RECORD LIST >>
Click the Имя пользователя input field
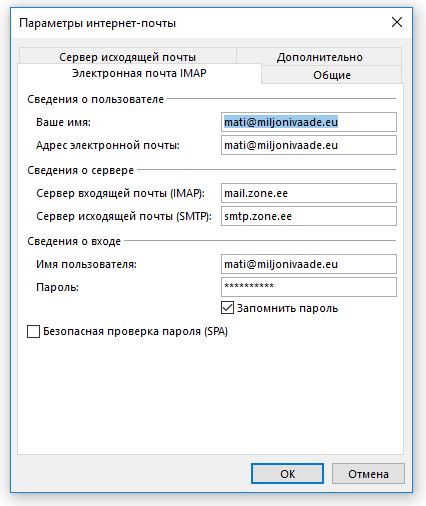The image size is (426, 506). (x=309, y=264)

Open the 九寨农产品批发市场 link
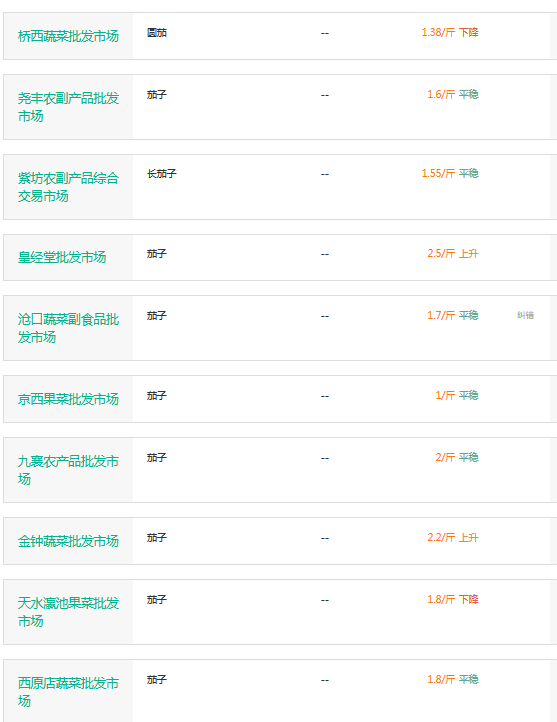point(68,470)
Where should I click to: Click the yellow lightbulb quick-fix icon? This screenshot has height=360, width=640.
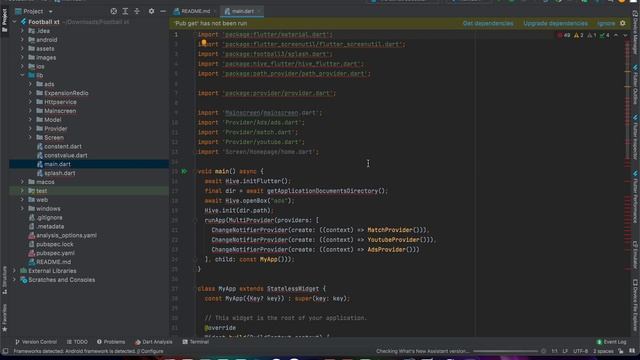(x=204, y=42)
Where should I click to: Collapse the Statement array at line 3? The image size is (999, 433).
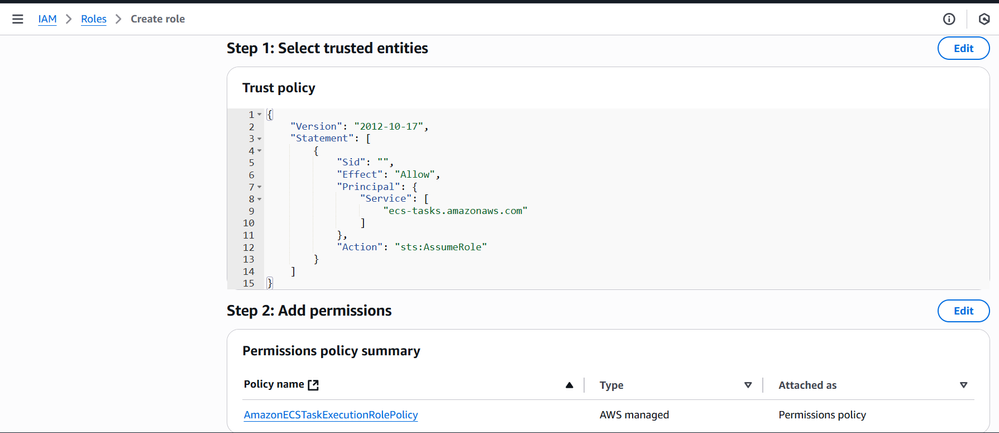click(260, 139)
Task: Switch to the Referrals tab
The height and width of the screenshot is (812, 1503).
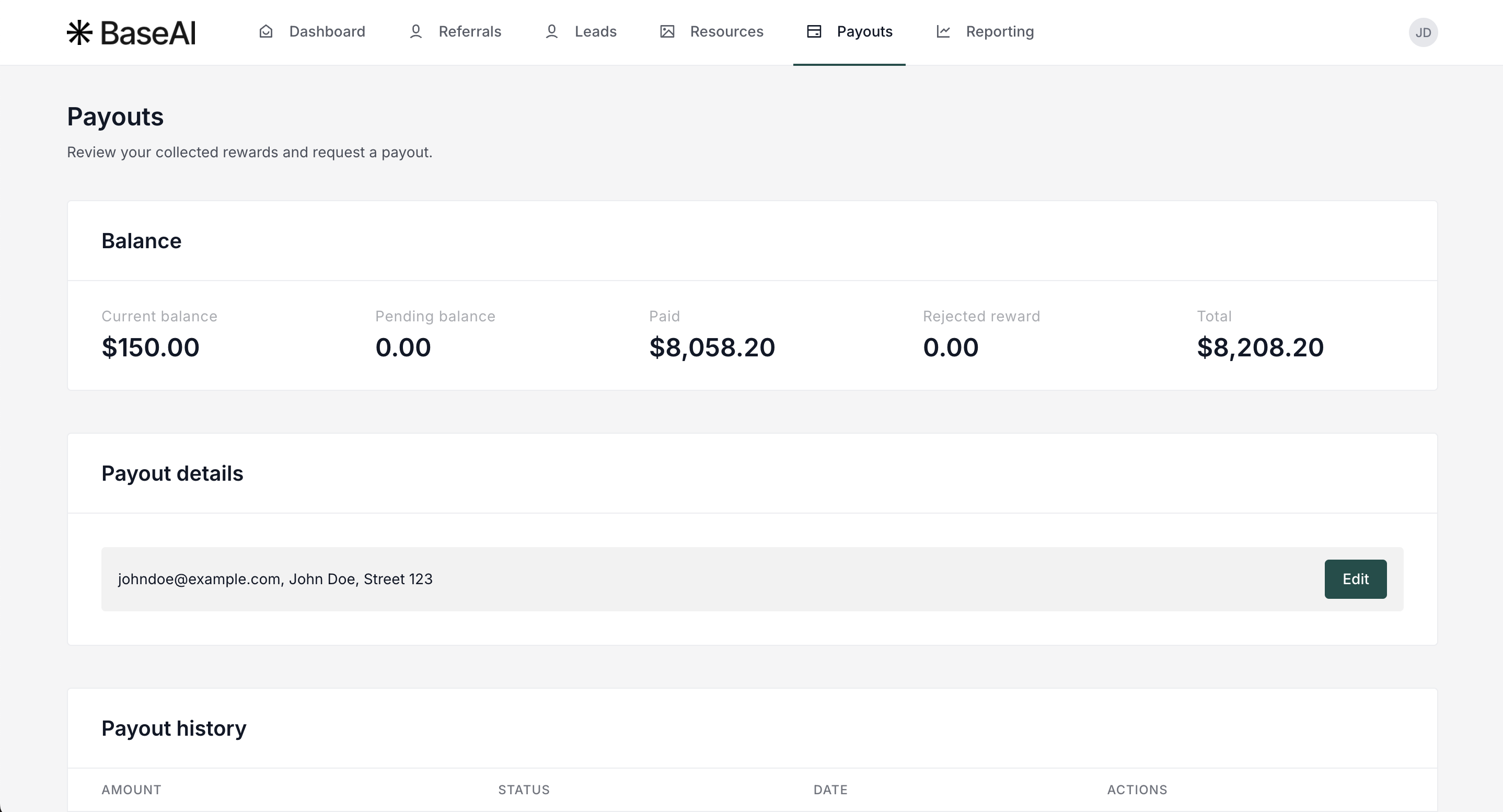Action: click(x=470, y=31)
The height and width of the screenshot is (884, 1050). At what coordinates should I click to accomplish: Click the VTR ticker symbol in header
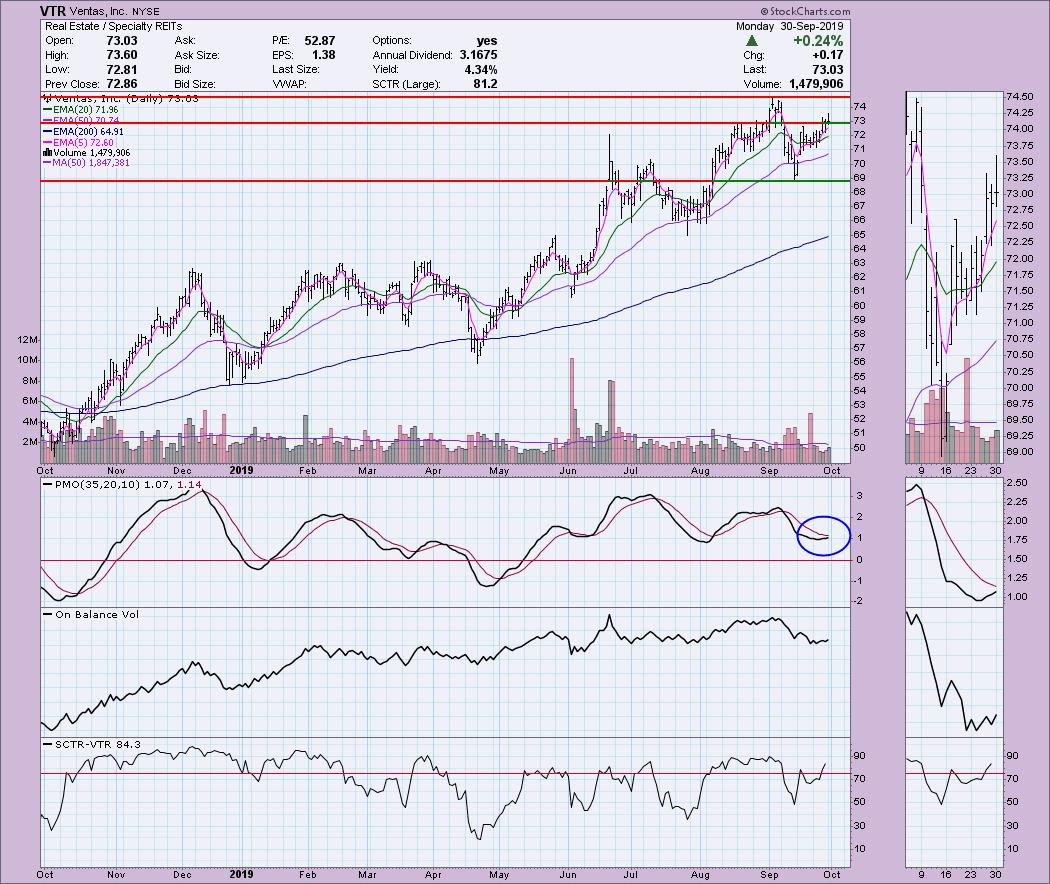point(53,11)
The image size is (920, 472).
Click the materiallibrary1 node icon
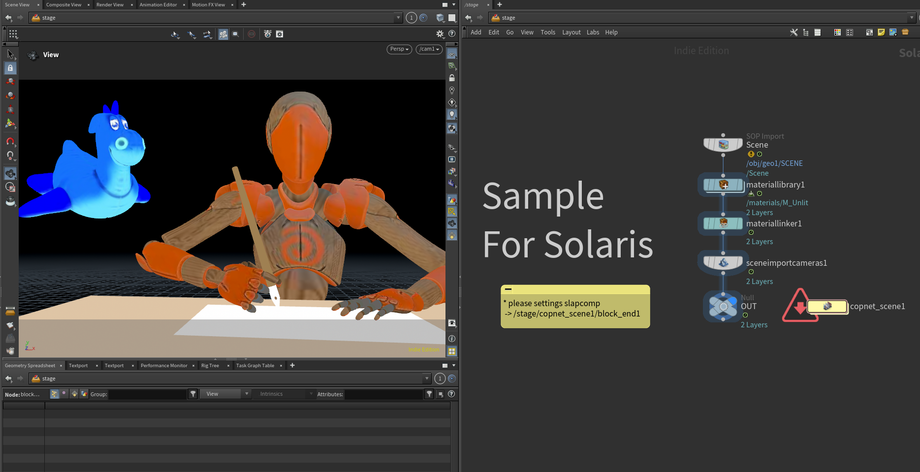point(723,185)
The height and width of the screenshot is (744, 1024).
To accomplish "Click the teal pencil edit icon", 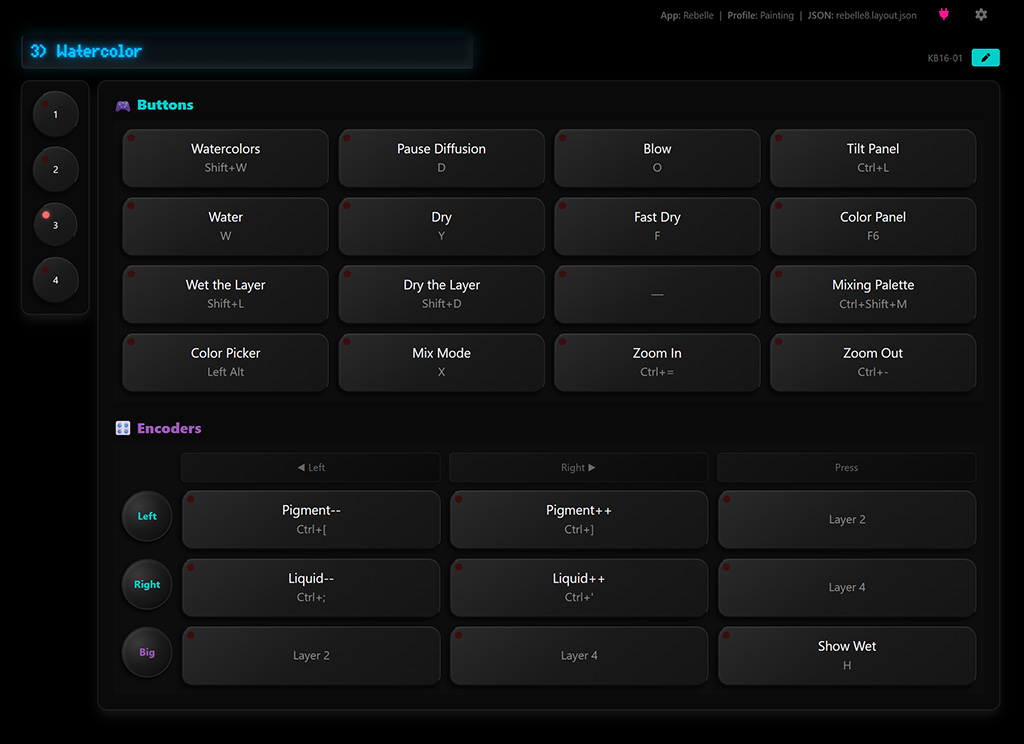I will point(985,57).
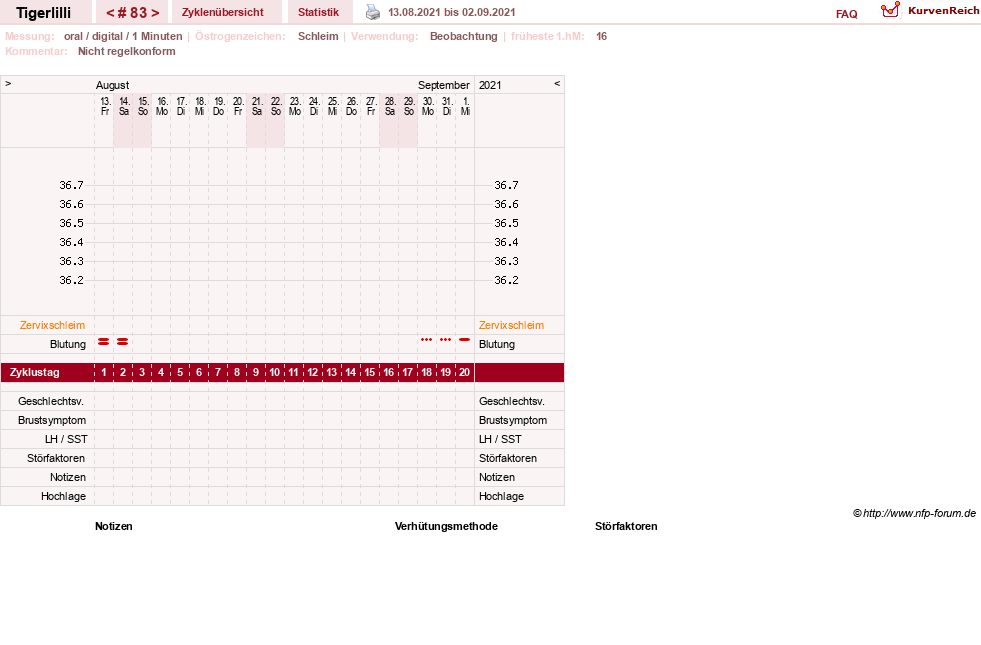Viewport: 981px width, 645px height.
Task: Open the Zyklenübersicht tab
Action: click(223, 12)
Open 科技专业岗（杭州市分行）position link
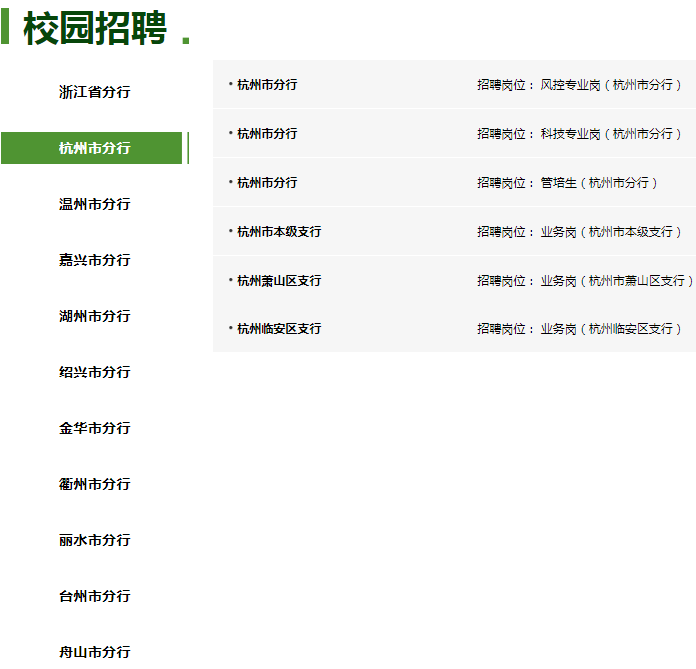Viewport: 696px width, 669px height. 610,134
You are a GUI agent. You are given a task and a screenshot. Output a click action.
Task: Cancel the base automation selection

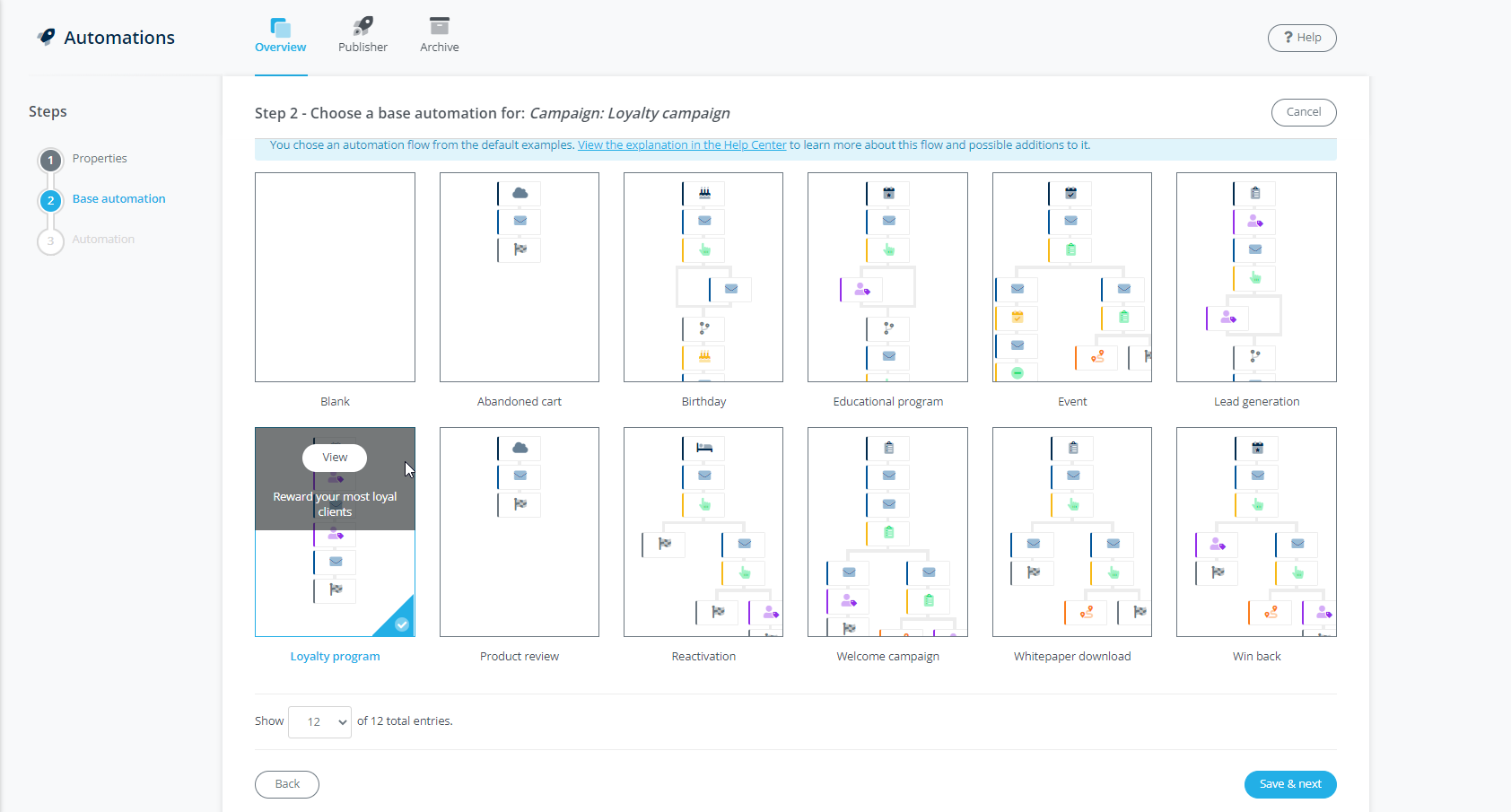tap(1303, 112)
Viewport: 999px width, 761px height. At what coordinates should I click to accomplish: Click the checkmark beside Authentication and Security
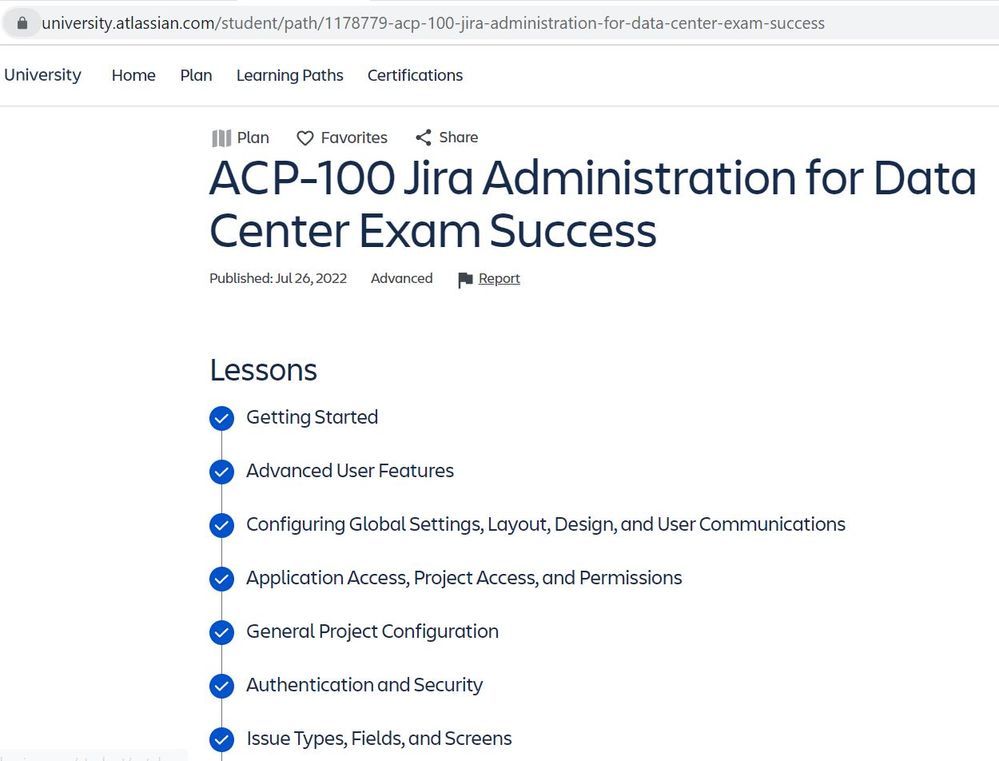point(221,686)
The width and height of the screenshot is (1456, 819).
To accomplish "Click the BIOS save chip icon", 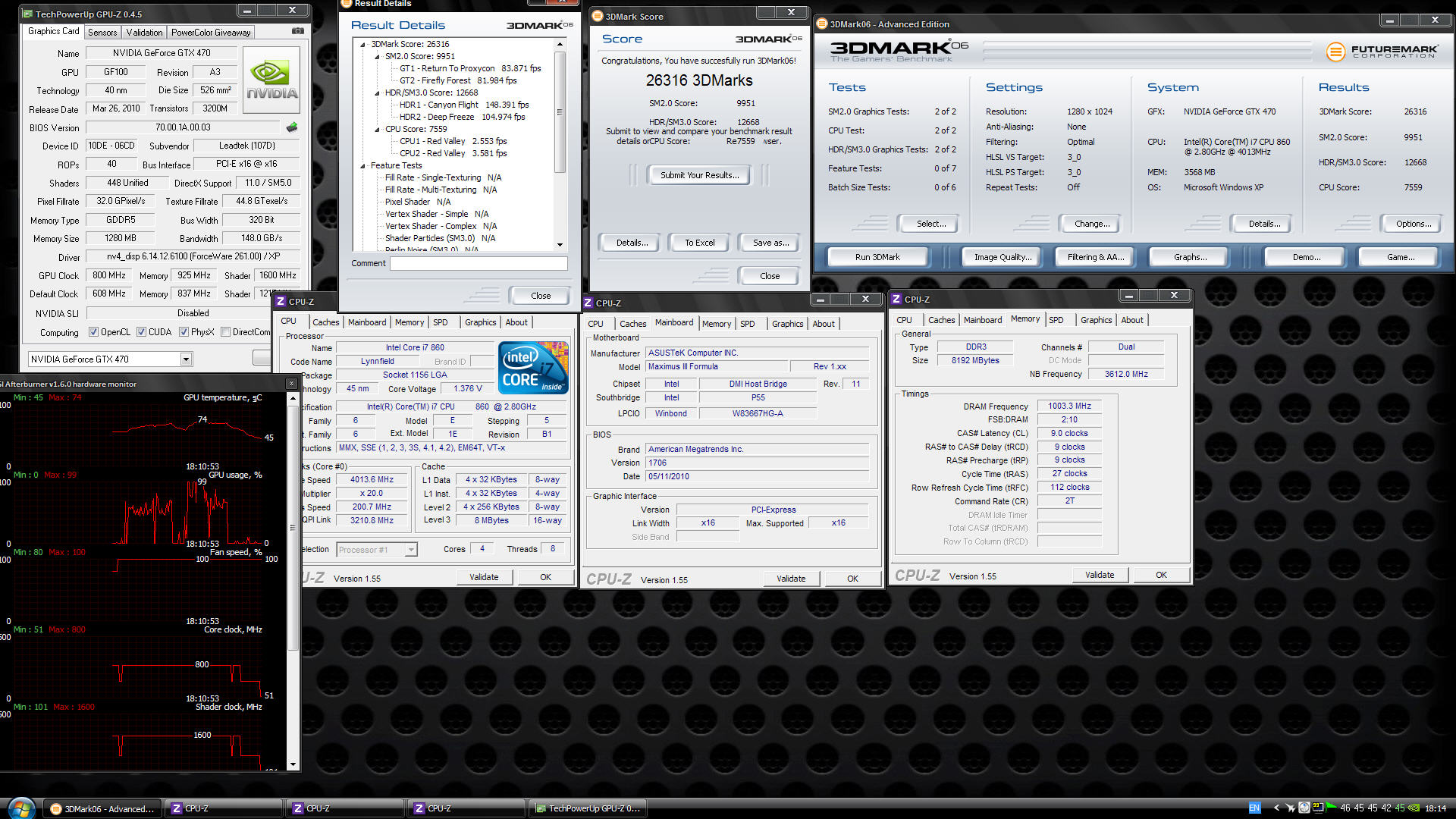I will [x=292, y=127].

AIM >> Put the listing into a two-column CSV with the headers input and output, starting at the line that contains "Where should I click to: Click" and stopping after the line that contains "click(260, 139)". Give one row per text-and-answer pair, with each value in a single quoted field, line breaks replaced by spaces, and the pictures left out.

CORRECT RESPONSE >>
input,output
"Where should I click to: Click the yellow lightbulb quick-fix icon? This screenshot has height=360, width=640.","(x=204, y=42)"
"Where should I click to: Collapse the Statement array at line 3? The image size is (999, 433).","click(260, 139)"